アジアの作家たちによるサウンドインスタレーション作品たちは、evalaとアイの後だと、ざっくりし過ぎていて面白くなかった。x
→上村洋一:大和田さんの化石の溶ける音を聞く作品みたいだったな。
◯白髪一雄展@東京オペラシティ
何とも安定の懐かしのアヴァンギャルドは、見ていて落ち着く。レトロだ。
この作品のポイントは、絵具が盛り上がっていること、なので、図版でもよく分からないよなあ、と再確認する。
絵具を足で広げると、人はどうしても何らかの秩序に基づいて整理したくなるものだろうから、それを我慢して、できるだけハテンコーにしようとしたのだろう、と想像した。が、いつまでも同じようなことやってて飽きなかったのかなあ、と思った。
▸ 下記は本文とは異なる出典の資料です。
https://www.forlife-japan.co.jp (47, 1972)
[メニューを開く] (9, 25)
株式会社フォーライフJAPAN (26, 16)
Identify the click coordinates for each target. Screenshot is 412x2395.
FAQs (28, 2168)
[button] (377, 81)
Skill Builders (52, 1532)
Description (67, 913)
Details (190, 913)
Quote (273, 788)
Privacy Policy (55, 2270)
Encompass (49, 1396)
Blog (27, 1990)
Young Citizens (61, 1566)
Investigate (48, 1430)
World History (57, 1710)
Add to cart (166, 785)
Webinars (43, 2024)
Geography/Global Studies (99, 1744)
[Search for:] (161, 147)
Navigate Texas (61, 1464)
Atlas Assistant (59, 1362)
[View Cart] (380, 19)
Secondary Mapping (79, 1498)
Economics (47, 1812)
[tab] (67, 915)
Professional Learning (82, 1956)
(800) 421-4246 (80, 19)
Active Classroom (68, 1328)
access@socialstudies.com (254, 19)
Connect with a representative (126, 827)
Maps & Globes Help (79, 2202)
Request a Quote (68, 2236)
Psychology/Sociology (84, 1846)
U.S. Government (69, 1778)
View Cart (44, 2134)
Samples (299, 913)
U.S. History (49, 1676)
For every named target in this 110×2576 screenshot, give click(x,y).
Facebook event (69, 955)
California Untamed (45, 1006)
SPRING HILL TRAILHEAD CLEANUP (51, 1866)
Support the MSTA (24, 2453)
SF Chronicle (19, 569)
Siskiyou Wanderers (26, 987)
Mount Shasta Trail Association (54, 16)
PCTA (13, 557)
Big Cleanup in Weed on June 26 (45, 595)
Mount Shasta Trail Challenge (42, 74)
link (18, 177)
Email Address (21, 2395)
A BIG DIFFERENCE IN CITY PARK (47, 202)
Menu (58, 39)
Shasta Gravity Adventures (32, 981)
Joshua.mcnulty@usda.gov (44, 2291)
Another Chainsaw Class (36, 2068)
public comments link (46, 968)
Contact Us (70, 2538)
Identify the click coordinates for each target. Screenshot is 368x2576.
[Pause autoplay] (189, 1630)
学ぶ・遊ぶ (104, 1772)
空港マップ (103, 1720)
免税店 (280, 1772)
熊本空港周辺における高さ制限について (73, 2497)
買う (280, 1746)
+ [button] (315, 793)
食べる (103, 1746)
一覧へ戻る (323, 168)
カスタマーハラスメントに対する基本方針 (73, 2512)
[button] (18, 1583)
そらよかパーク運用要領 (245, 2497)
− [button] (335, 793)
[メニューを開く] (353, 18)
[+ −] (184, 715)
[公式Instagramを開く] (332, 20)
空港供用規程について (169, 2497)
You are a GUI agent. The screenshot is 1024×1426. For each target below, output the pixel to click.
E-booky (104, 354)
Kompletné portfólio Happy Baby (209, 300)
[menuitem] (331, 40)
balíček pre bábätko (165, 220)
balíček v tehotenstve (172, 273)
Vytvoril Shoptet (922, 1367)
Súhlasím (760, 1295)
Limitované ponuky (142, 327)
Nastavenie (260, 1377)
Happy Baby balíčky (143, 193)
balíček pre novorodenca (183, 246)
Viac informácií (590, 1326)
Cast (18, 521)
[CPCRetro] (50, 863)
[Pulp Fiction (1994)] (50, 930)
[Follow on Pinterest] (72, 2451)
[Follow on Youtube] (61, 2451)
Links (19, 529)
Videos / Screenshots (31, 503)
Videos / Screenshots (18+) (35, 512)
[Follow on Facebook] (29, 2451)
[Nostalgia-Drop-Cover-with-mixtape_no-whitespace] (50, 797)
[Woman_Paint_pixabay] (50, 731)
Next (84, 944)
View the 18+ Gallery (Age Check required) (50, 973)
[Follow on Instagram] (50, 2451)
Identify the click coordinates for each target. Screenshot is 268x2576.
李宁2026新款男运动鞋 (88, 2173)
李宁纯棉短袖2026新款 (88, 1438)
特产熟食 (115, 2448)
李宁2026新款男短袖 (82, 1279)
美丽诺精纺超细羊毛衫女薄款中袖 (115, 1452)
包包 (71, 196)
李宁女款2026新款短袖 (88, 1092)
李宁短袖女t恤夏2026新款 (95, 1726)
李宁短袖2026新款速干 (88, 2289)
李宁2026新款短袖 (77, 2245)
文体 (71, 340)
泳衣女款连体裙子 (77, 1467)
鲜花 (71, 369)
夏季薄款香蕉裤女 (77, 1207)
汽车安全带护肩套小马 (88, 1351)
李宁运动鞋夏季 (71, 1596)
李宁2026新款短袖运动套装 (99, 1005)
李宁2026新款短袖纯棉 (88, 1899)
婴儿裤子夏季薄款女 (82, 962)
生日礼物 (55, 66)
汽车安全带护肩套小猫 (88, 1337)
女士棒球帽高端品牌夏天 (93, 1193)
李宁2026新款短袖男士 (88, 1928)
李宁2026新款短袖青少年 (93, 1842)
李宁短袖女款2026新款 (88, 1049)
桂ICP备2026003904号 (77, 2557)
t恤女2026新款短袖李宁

ポロックがポーリングをしていたのは10年にも満たない限られた時期だけのはずだし。
◯安野太郎 : アンリアライズド・コンポジション「イコン2020-2025」@アートフロントギャラリー(0110-0202)
中目黒駅の近く(以前、國學院の帰りにカールステン・ニコライを見に行った場所)
ふいごをガムテープで貼り付けてあったのはなんだろう。
◯アルフレッド・ジャリ『超男性』
「フランス文学」だった。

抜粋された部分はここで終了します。